La biografia di Xi Jinping ricostruisce una carriera strepitosa, ma non senza spine. Suo padre cadde in disgrazia presso Mao e Xi è stato rinchiuso in un campo di lavoro dove era costretto a dar da mangiare ai maiali. Per ben dieci volte gli è stata negata l’iscrizione all’università e al Partito comunista cinese, ottenuta solo nel 1974. Poi gli incarichi governativi nelle province di Shaanxi, Hebei, Fujian e Zhejiang, quindi la guida della municipalità di Shanghai, fino all’ingresso nel Comitato centrale, che lo ha trasformato nell’esponente di spicco della “quinta generazione” dei massimi dirigenti della Repubblica (dopo Mao, Deng Xiao Ping, Jiang Zemin e Hu Jintao). Impersona, pertanto, l’ultimo tassello del poderoso cammino di modernizzazione avviato da Deng Xiao Ping, il primo a dire al popolo cinese che “arricchirsi è glorioso”.

La domanda, allora, è d’obbligo: l’Occidente saprà raccogliere la sfida? Foa ritiene controproducente una contrapposizione totale dell’Europa verso la Cina, indicando, quale via d’uscita, la rivitalizzazione dei valori occidentali attraverso un bilancio positivo dei nostri sistemi economici e sociali.
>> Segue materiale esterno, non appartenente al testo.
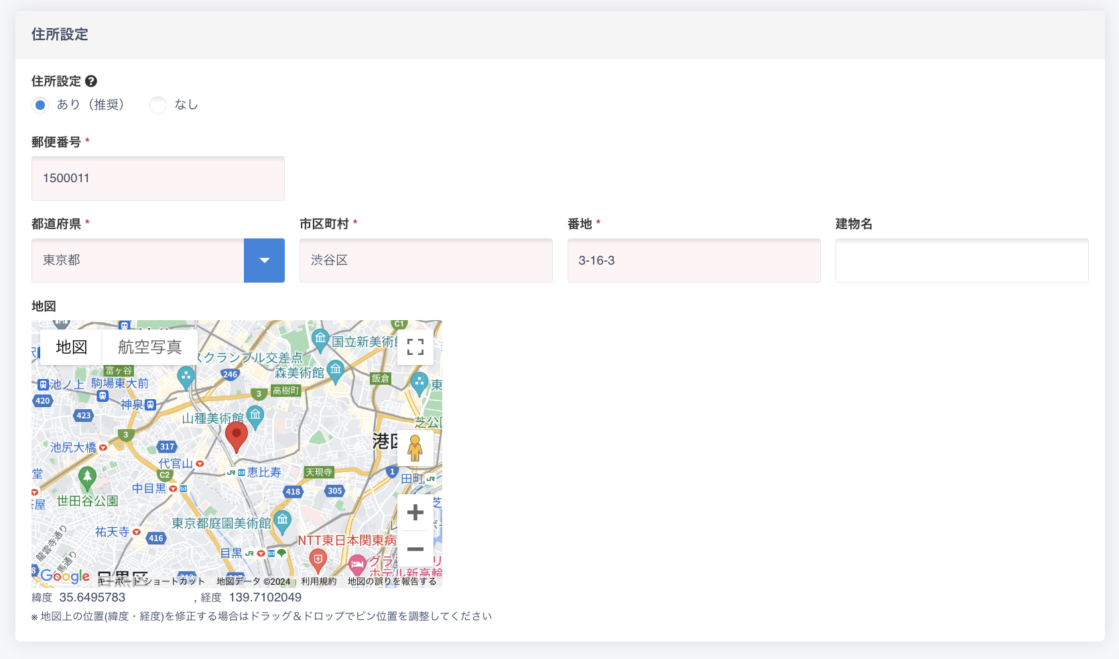The image size is (1119, 659).
Task: Select the なし radio option
Action: [158, 105]
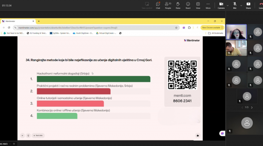Expand the Mic options arrow
The width and height of the screenshot is (263, 146).
tap(241, 5)
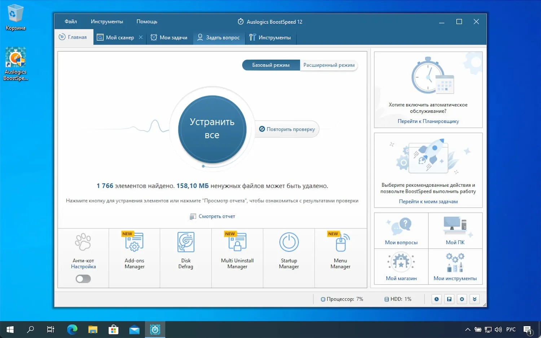
Task: Open Перейти к Планировщику link
Action: 428,121
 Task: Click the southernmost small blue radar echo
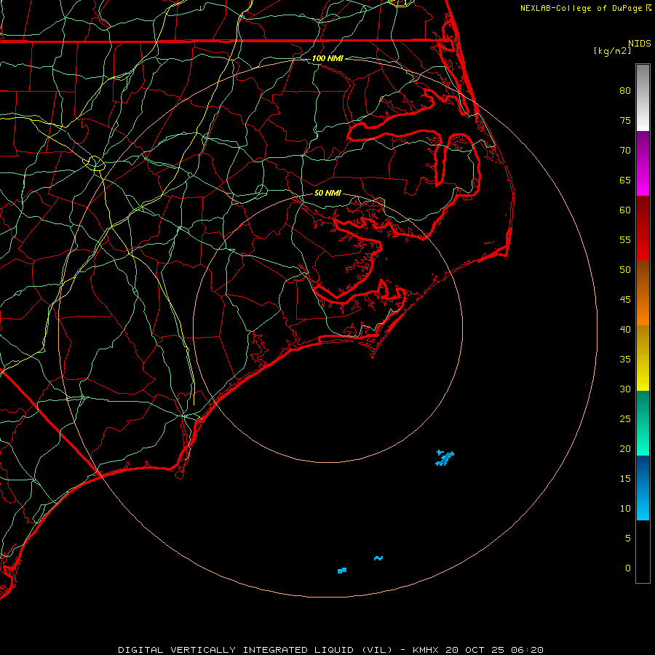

Secondo il presidente della Rai, insomma, è necessaria un’attenzione anche ideale, oltre che economica e politica, ricordando come è stata vinta la guerra fredda con l’Unione sovietica. Massimiliano Smeriglio ha ripercorso la lunga storia della Repubblica popolare cinese, mettendo l’accento sulle cordate familistiche di clan, emblemi di un passato che ha però lasciato evidenti tracce nel presente. Il condensato di questa storia è “una dimensione statuale con vocazione imperiale sul mondo”. Il rischio, per l’Occidente, è di soccombere di fronte ad un’economia che non è di mercato in quanto non assicura reciprocità. Significativa la situazione dell’Africa, dove in questo momento c’è un milione e mezzo di maestranze cinesi. Secondo l’europarlamentare romano, in Cina manca una cosa banale ma centrale: lo stato di diritto. Quello che succede ad Hong Kong è emblematico. Per cui si va affermando una forma postdemocratica con cui dobbiamo fare i conti, cercando di fare massa critica in termini economici e culturali.

Carlo Calenda ha esordito spiegando che tutto il discorso sulle politiche industriali in Europa non può ormai prescindere dalla Cina, che tra l’altro gode di rilevanti vantaggi competitivi.